Dim Sum at Victoria City Restaurant – Hong Kong
When David first suggested a trip to East Asia, Hong Kong wasn’t part of the plans. That was completely my doing. Being a huge fan of Chinese food in New York, and hearing from my coworker how much more delicious it was in Hong Kong, I had to go. Of course, at the time, I didn’t realize it would extend the plane ride an additional five hours (fifteen hours and forty minutes total, one way!), but l’m glad to say it was definitely worth it. Thank god.
Our first day in Hong Kong, dim sum was obviously in order, so with a little help from Chowhound, I picked Victoria City Seafood Restaurant and off we went with fingers crossed.

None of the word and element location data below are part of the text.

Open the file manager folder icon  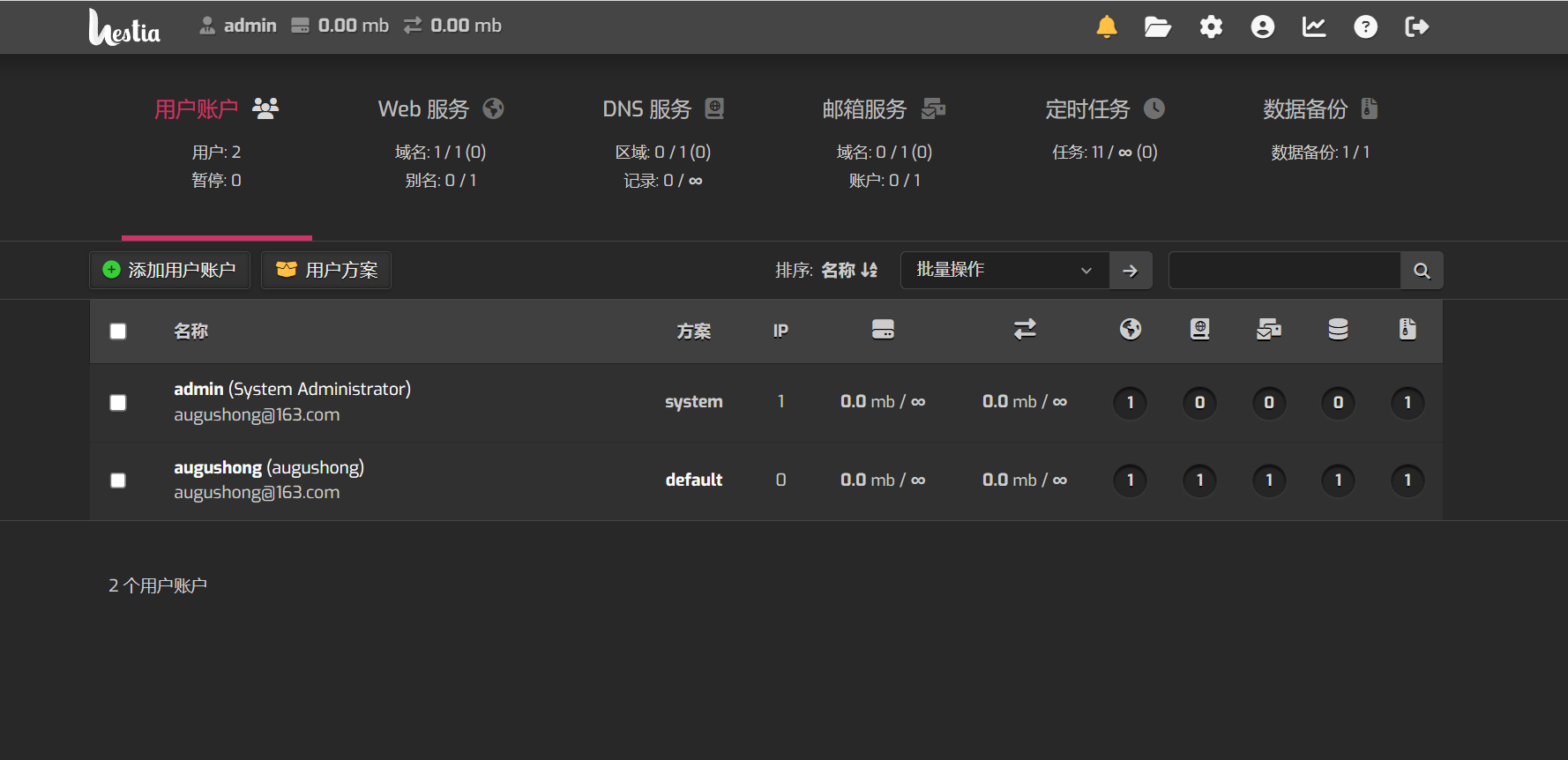[x=1157, y=26]
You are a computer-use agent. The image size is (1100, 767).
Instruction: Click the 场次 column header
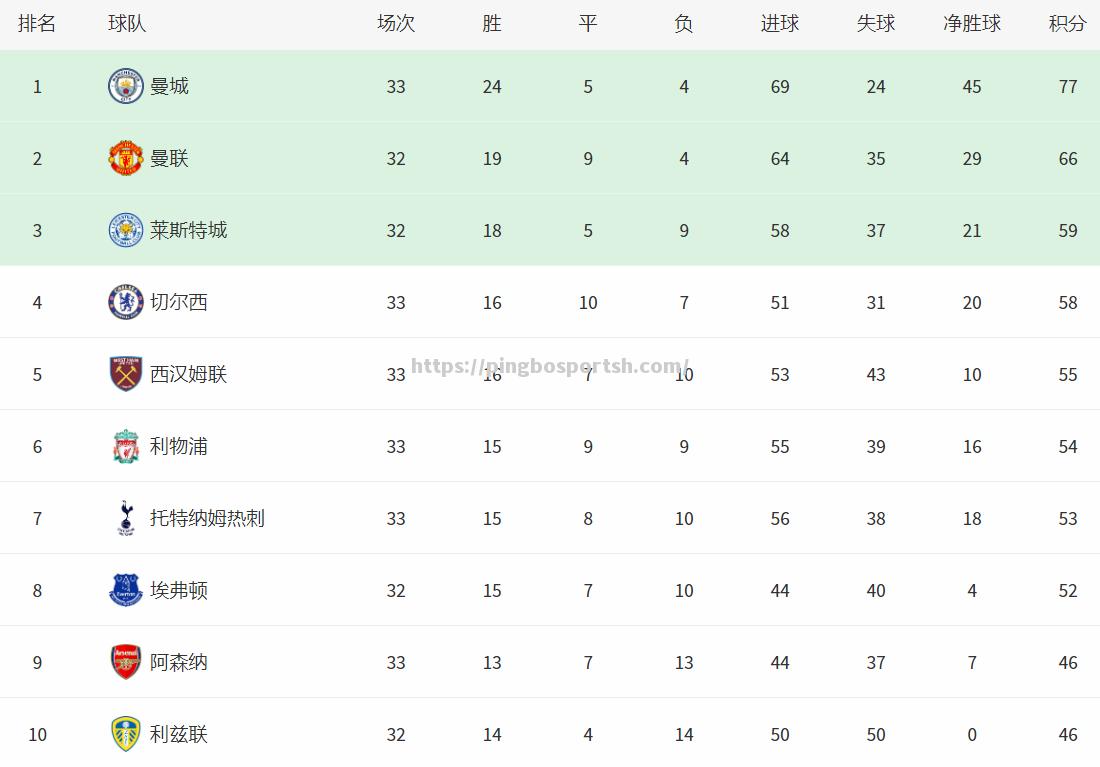coord(396,24)

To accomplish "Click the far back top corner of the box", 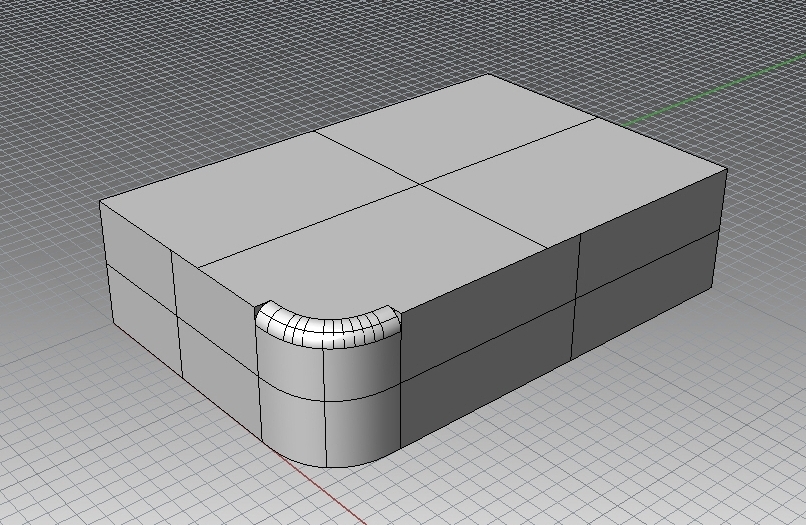I will click(x=488, y=75).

We were in Hong Kong for only three days, and we didn’t want any duds.
The meal began with little fried fish, salted peanuts, and jasmine tea. The fish were so small, it was hard to taste anything except the “friedness,” but hey, it was free. We had a few fishies while we checked off the dim sum we wanted from the menu. (There are no carts at Victoria City. All the dim sum is freshly prepared after you place your order.)
First to arrive was an order of Steamed Vegetarian Dumplings (HK $22/US $2.83). Since the dumplings had just come from the kitchen and hadn’t taken a spin on a cart around the dining room floor, the dumplings were piping hot. It was nice to eat hot dim sum for once. In addition, the vegetarian dumplings were filled with lots of fat juicy mushrooms and bright greens, not the sad filling of cabbage, noodles, and mushroom bits you get in the States. If vegetable dumplings tasted like this in Chinatown, I’d actually order them myself and not get annoyed every time a vegetarian placed an order for them.
The vegetarian dumplings were so good, we got another order of vegetarian dumplings that were on the menu. In English, the name was the same — Steamed Vegetarian Dumplings (HK $26/US $3.35), so we didn’t know how they would be different except for the cost, but we ordered them anyway. The second set of vegetarian dumplings were just as good as the first, but tasted more savory because it had bits of soft egg in it. It’s possible I preferred these slightly more than the first round of dumplings, but it’s hard to say. For vegetable dumplings, they were both very good.
When these fried triangles appeared at the table, we were slightly confused because I had ordered Pan-Fried Cuttlefish Rolls (HK $26/US $3.35) and these looked like fried taro puffs, but upon breaking though the delicate fried mesh, we found some seafood in the center. It wasn’t too memorable, except it tasted fried and greasy. I’d skip this the next time.
I’d also skip the Shark’s Fin Dumpling Soup (HK $45/US $5.80) which tasted extremely fishy in a not so good way. We were told to add some red vinegar, probably to cut the fishy taste, but it really didn’t help and just made the soup taste sour and look less appetizing. Moreover, the crumbly, boney texture of the shark’s fin left little to be desired.
The Steamed Rice Rolls with Shredded Duck and Pork Liver (HK $36/US $4.65), however, I’d order again if given the chance. There wasn’t too much duck, but the little duck there was in the roll was fresh with just enough flavorful skin. The rich pork liver didn’t hurt either. We definitely need more variety like this in the States. I mean, a girl can get bored of shrimp and beef rice noodles.
Lastly, we ordered Fried Soft-Shell Crabs from the regular menu (about US $10). Neither of us liked this too much. Much like the fried anchovies at the beginning of the meal, it was over-fried and had a strong taste of MSG. Victoria City seems to be better for their steamed dishes than their fried ones.
Sadly, we didn’t have time to try another dim sum restaurant during our stay in Hong Kong, but based on our one meal at Victoria, dim sum in Hong Kong is pretty damn good. It wasn’t as mind-blowing as I expected (I’d expected deliciousness of epic porportions), but it was definitely better than New York. Now if only someone would get that teleportation thing worked out.